I spend lots of time either getting rid of textures or trying to figure out how in the frick they did something. It usually looks horrible so the last one I just got rid of it and did a skip trowel on top of a skim.


----------



## VinylHanger (Jul 14, 2011)

Inner10 said:


> I found it funny reading about textures on CT...then I realized there are parts of the world where it's actually commonplace.


I didn't realize until you posted that there were places that didn't have texture. :laughing:


----------



## icerock drywall (Aug 16, 2012)

I don't want to piss any one off but I thought texture was to hide a bad finish job or if you were not a good finisher just put texture on the wall. 
I have been down south and wow the wall have a thick texture . so thick the dust can make a home in the walls. out east the walls are smooth... and when I moved to mid west there is both smooth and texture....so I had to pick up a texture prayer , but don't use it to much and when I to it a very light texture. I do like texture or wood on one wall or the ceiling to brake it up a little...I think that's cool:thumbup:
well what I am trying to say not everyone should texture ...they make it bad for someone who can do a nice texture job.


----------



## mnld (Jun 4, 2013)

icerock drywall said:


> I don't want to piss any one off but I thought texture was to hide a bad finish job or if you were not a good finisher just put texture on the wall.
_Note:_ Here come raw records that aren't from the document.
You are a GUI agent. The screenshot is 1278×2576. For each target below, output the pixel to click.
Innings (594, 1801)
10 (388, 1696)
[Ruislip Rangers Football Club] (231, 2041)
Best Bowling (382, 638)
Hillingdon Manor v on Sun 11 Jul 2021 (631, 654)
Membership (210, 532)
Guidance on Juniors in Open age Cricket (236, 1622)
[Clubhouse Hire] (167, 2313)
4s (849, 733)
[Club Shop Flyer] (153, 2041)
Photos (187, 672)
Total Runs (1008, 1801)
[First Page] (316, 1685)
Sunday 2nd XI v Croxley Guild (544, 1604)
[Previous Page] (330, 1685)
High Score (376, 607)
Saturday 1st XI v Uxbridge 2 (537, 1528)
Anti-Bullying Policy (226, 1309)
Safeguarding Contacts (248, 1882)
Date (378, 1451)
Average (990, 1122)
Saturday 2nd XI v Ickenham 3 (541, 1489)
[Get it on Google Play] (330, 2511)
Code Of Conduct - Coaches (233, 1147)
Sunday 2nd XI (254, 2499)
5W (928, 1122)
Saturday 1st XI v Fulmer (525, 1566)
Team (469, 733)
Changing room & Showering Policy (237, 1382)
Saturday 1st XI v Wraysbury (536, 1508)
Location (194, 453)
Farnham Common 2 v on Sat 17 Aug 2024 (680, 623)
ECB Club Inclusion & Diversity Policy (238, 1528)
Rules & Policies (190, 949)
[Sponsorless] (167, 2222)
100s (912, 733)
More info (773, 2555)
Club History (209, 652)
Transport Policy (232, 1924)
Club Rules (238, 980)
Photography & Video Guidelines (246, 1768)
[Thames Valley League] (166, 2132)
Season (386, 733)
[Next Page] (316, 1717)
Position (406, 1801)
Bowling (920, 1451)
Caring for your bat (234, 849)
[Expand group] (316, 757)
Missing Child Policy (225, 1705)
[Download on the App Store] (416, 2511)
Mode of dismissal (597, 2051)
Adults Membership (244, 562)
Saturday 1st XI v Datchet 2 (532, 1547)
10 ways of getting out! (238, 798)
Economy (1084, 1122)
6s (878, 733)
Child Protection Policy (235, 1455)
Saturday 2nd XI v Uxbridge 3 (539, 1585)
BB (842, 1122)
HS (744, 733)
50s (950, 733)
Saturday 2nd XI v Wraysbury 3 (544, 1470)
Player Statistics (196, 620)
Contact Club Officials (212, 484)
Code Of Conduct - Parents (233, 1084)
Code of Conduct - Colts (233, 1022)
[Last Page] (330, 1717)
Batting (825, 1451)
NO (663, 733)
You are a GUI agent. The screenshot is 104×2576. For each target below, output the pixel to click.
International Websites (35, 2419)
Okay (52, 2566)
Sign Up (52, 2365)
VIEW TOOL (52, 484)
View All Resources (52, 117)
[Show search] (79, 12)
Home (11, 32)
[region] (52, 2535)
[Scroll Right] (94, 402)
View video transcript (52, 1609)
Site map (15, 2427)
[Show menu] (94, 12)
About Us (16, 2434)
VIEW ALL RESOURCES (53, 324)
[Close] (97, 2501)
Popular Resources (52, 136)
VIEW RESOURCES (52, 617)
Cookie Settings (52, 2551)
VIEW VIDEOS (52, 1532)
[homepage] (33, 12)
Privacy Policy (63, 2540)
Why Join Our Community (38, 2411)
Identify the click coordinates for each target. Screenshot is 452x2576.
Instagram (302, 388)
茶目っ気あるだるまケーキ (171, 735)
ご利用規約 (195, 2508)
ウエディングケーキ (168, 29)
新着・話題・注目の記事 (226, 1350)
Maybe for some, but mostly I think it's a regional thing. Almost everything here gets texture- usually knockdown or orange peel. Sucks. Most of the textures done here are so light they don't hide anything.


----------



## Metro M & L (Jun 3, 2009)

b said:


> I'm with ya metro ml.since mud is 50% water it needs to penetrate the surface its applied on.it dos'nt matter whether its a painted surface or cement board the moisture has no place to go and you'll have the same result.once your patch job is dry you have to depend on that material to absorb the moisture from your finishing coats till the air pockets disappear.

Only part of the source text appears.